To setup on your local machine:
- Install Anaconda with Python >= 3.6. Miniconda is a quick way to get started.
- Clone the repository
git clone https://github.com/Microsoft/Recommenders
- Run the generate conda file script to create a conda environment:
(This is for a basic python environment, see SETUP.md for PySpark and GPU environment setup)
cd Recommenders python scripts/generate_conda_file.py conda env create -f reco_base.yaml
- Activate the conda environment and register it with Jupyter:
conda activate reco_base python -m ipykernel install --user --name reco_base --display-name "Python (reco)"
- Start the Jupyter notebook server
cd notebooks jupyter notebook
- Run the SAR Python CPU Movielens notebook under the 00_quick_start folder. Make sure to change the kernel to "Python (reco)".
The table below lists recommender algorithms available in the repository at the moment.

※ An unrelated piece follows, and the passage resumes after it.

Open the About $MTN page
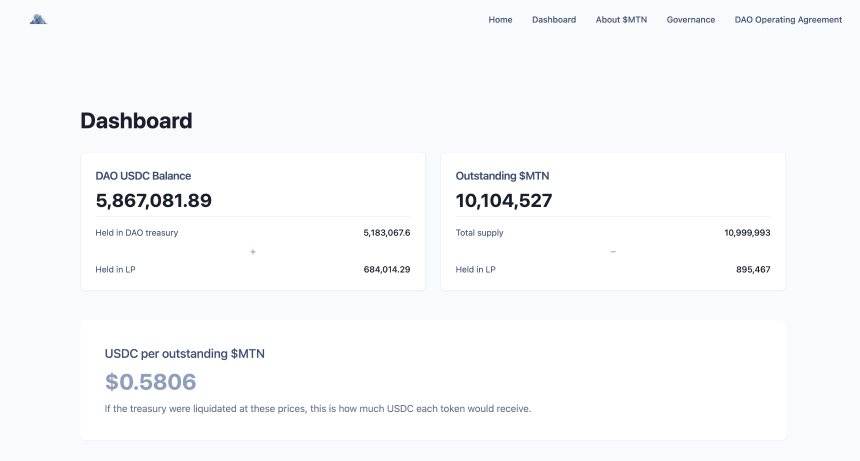Image resolution: width=860 pixels, height=461 pixels. click(621, 20)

|Smart Adaptive Recommendations (SAR)*||Python CPU||Collaborative Filtering||Similarity-based algorithm for implicit feedback dataset|
|Surprise/Singular Value Decomposition (SVD)||Python CPU||Collaborative Filtering||Matrix factorization algorithm for predicting explicit rating feedback in datasets that are not very large|
|Vowpal Wabbit Family (VW)*||Python CPU (train online)||Collaborative, Content-Based Filtering||Fast online learning algorithms, great for scenarios where user features / context are constantly changing|
|Extreme Deep Factorization Machine (xDeepFM)*||Python CPU / Python GPU||Hybrid||Deep learning based algorithm for implicit and explicit feedback with user/item features|
|Deep Knowledge-Aware Network (DKN)*||Python CPU / Python GPU||Content-Based Filtering||Deep learning algorithm incorporating a knowledge graph and article embeddings to provide powerful news or article recommendations|
|Neural Collaborative Filtering (NCF)||Python CPU / Python GPU||Collaborative Filtering||Deep learning algorithm with enhanced performance for implicit feedback|
|Restricted Boltzmann Machines (RBM)||Python CPU / Python GPU||Collaborative Filtering||Neural network based algorithm for learning the underlying probability distribution for explicit or implicit feedback|
|FastAI Embedding Dot Bias (FAST)||Python CPU / Python GPU||Collaborative Filtering||General purpose algorithm with embeddings and biases for users and items|
|Wide and Deep||Python CPU / Python GPU||Hybrid||Deep learning algorithm that can memorize feature interactions and generalize user features|
|Alternating Least Squares (ALS)||PySpark||Collaborative Filtering||Matrix factorization algorithm for explicit or implicit feedback in large datasets, optimized by Spark MLLib for scalability and distributed computing capability|
NOTE - * indicates algorithms invented/contributed to by Microsoft.
We provide a comparison notebook to illustrate how different algorithms could be evaluated and compared. In this notebook, data (MovieLens 1M) is randomly split into training/test sets at a 75/25 ratio. A recommendation model is trained using each of the collaborative filtering algorithms below. We utilize empirical parameter values reported in literature here. For ranking metrics we use k = 10 (top 10 recommended items). We run the comparison on a Standard NC6s_v2 Azure DSVM (6 vCPUs, 112 GB memory and 1 P100 GPU). Spark ALS is run in local standalone mode.
This project welcomes contributions and suggestions. Before contributing, please see our contribution guidelines.
NOTE - these tests are the nightly builds, which compute the smoke and integration tests. Master is our main branch and staging is our development branch. We use
pytest for testing python utilities in reco_utils and
papermill for the notebooks. For more information about the testing pipelines, please see the test documentation.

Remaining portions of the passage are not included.